La victime s’avance alors jusqu’au pied de cet arbre qui rappelle à la fois l’arbre de perdition et l’arbre du salut, il y appuie sa tête et paraît y prier un instant. Puis, il commence sa danse douloureuse, sautant à gauche, sautant à droite, et tirant successivement sur chacune des cordes pour déchirer la peau qui retient les chevilles. En même temps il secoue violemment le bouclier accroché à son épaule.

Ce supplice dure dix à quinze minutes ; et enfin une exclamation de la foule annonce que les chairs des trois plaies sont déchirées et que le sacrifice sanglant est accompli.

La victime va de nouveau s’étendre sur le lit, et le couteau du sacrificateur enlève les lambeaux de chair qui sont déposés au pied du grand arbre symbolique par le patient lui-même.

C’est là évidemment la partie la plus importante du culte ; et l’histoire atteste qu’il n’y a pas de culte sans sacrifice. Mais le véritable sacrifice est celui du sang, réel ou figuré.

C’est le sang qui pèche ; c’est le sang qui doit expier. Selon la loi, dit saint Paul, on purifie presque tout avec le sang, et les péchés ne sont pas remis sans effusion de sang.

Voilà en résumé le programme ordinaire de la fameuse Fête du Soleil chez nos Sauvages de l’Ouest. On le voit, elle n’a pas pour objet de faire des braves, mais de rendre un culte au soleil, soit qu’on le considère comme un dieu, soit qu’on le regarde comme un ministre du Grand-Esprit.

Je n’ai guère parlé dans ce récit des rites accomplis par les Vestales ou femmes de l’Okân ; c’est qu’ils sont absolument mystérieux, et manquent d’ailleurs d’intérêt.
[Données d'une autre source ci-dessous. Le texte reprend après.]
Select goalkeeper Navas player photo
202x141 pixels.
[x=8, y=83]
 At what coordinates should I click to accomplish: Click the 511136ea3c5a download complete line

Elles reçoivent évidemment dans cette grande solennité religieuse une espèce de consécration ; elles font des pénitences, des jeûnes, des prières ; elles ont une part obligée dans certaines cérémonies, soit à la porte du Couchant de la loge de suerie, soit dans la Grande Loge ; elles prétendent avoir des espèces de visions, ou des révélations, qu’elles ne communiquent qu’aux sorciers. Mais tout cela est trop obscur pour nous arrêter plus longtemps.